=== Section Start ===

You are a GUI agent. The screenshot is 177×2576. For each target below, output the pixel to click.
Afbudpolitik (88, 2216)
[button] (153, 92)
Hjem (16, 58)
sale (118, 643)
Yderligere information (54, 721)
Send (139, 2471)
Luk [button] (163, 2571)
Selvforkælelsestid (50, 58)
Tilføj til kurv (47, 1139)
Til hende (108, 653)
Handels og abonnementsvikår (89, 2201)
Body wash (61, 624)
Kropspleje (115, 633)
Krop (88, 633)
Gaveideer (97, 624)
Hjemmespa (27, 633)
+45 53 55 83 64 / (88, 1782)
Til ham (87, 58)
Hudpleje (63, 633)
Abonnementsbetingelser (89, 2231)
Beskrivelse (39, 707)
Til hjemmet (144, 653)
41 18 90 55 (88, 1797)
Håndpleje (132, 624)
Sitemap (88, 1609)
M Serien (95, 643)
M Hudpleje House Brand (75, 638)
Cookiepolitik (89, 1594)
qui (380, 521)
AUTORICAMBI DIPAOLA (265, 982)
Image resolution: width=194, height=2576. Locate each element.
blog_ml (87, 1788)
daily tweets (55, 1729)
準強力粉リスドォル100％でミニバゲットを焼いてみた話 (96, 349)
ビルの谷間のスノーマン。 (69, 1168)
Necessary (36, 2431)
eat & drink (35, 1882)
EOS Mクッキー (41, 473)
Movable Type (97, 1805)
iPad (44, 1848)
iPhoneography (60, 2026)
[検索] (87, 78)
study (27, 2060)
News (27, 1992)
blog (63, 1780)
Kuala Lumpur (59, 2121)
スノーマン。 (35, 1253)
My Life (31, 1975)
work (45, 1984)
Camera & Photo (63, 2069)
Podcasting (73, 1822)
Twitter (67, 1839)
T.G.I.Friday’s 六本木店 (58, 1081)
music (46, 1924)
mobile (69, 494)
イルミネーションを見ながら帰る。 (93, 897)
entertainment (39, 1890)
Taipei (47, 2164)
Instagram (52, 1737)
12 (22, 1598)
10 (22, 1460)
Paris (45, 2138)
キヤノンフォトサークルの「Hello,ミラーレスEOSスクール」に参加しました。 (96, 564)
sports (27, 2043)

=== Section End ===

__Exercise instructions__
Copy out exactly the line that holds "Twitter (67, 1839)" and all remaining lines of the listing, both the first and the last included.

__Exercise result__
Twitter (67, 1839)
T.G.I.Friday’s 六本木店 (58, 1081)
music (46, 1924)
mobile (69, 494)
イルミネーションを見ながら帰る。 (93, 897)
entertainment (39, 1890)
Taipei (47, 2164)
Instagram (52, 1737)
12 (22, 1598)
10 (22, 1460)
Paris (45, 2138)
キヤノンフォトサークルの「Hello,ミラーレスEOSスクール」に参加しました。 (96, 564)
sports (27, 2043)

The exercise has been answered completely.